Patlamanın hemen ardından yularları ve göbek bağıyla Avrupa’ya bağlı olan ve kıblegâhlarını Brüksel’ e çeviren devşirme dölleri hep bir ağızdan öyle bir yaygaraya başlamışlar ve basın-yayın yoluyla öyle bir baskı unsuru oluşturmuşlardır ki devlet adeta “suçluluk psikolojisi” içerisinde hareket etmekte ve asıl görmesi gerekenleri görmemekte, yapması gereken tespitleri yapmamaktadır.

Gerek TSK mensupları ve gerekse bölgede görev yapan diğer güvenlik güçlerimiz olsun, hakkını dünyanın teslim ettiği haklı bir şöhrete sahiptirler. Zira adı konulmamış bir kirli savaşın içinde yirmi yılı aşkın bir süredir canları pahasına görev yapmaktadırlar. Ve “gayri nizami harp” kurallarını yani bir anlamda “kuralsızlığı kural edinmiş” bir silahlı örgüte karşı başarılı olabilen yegane örnektirler. Her ne olursa olsun yeryüzünde düzenli orduyla vur-kaç taktiği uygulayan silahlı güçlere karşı başarı göstermiş ikinci bir ordu daha yoktur. Bu da bölgede görev yapan TSK mensuplarının ve diğer güvenlik güçlerimizin tecrübesinin en üst seviyede olduğunu gösterir..

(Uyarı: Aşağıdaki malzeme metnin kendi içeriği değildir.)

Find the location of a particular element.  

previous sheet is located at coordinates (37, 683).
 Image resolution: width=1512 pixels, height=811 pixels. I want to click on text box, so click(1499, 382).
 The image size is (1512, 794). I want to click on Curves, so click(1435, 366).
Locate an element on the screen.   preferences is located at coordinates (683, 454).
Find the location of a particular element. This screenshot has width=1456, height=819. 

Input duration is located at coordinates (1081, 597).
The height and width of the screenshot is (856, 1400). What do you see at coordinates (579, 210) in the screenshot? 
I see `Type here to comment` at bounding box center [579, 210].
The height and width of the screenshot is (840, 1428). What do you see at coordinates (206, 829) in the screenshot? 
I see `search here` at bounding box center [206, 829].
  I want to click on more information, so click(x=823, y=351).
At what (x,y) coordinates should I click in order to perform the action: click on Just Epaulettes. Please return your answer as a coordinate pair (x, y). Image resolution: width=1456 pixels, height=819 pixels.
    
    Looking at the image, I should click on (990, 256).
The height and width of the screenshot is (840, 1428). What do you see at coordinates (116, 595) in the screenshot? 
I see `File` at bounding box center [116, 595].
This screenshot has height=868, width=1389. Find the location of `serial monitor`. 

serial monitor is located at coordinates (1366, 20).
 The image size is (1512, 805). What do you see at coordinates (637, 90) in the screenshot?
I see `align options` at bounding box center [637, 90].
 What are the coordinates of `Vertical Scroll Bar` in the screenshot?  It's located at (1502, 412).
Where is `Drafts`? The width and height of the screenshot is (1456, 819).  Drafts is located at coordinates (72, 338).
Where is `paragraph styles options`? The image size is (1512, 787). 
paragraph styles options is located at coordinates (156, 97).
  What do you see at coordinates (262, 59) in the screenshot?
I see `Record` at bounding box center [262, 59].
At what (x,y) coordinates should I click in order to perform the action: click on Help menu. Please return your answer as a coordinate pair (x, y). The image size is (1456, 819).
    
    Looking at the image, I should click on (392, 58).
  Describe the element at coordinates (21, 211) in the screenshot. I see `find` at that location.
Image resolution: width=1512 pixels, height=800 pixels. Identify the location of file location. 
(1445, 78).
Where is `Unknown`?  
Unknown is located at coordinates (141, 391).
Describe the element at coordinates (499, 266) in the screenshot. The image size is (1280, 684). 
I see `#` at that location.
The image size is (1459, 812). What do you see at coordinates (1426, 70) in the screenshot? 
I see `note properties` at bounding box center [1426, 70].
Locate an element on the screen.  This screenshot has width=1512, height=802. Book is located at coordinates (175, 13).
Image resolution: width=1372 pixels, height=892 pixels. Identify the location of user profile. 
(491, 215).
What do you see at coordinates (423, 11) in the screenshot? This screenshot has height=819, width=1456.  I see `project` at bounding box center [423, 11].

PKK/KONGRA-GEL terör örgütünün ikinci adamı Şemdin SAKIK’ ı “def-i hacet” ederken derdest edip, deliğe tıkan JİTEM kesinlikle bu tarz buram buram provokasyon ve daha da ötesi acemilik kopan bir eylem yapmaz.

Irak’ ın Kuzeyinde kefiyesini kuşağını üzerinden çıkarmayan, Güneydoğu’da şalvarıyla, poşusuyla, lehçesiyle bölge insanından ayırt edilemeyen JİTEM mensupları akıllarını peynir ekmekle mi yediler ki, eylem yapacakları alana bagajında resmi görevlendirme yazısı, resmi evraklar, krokiler vs bulunan üstelikte Jandarmaya kayıtlı bir araçla gelsinler?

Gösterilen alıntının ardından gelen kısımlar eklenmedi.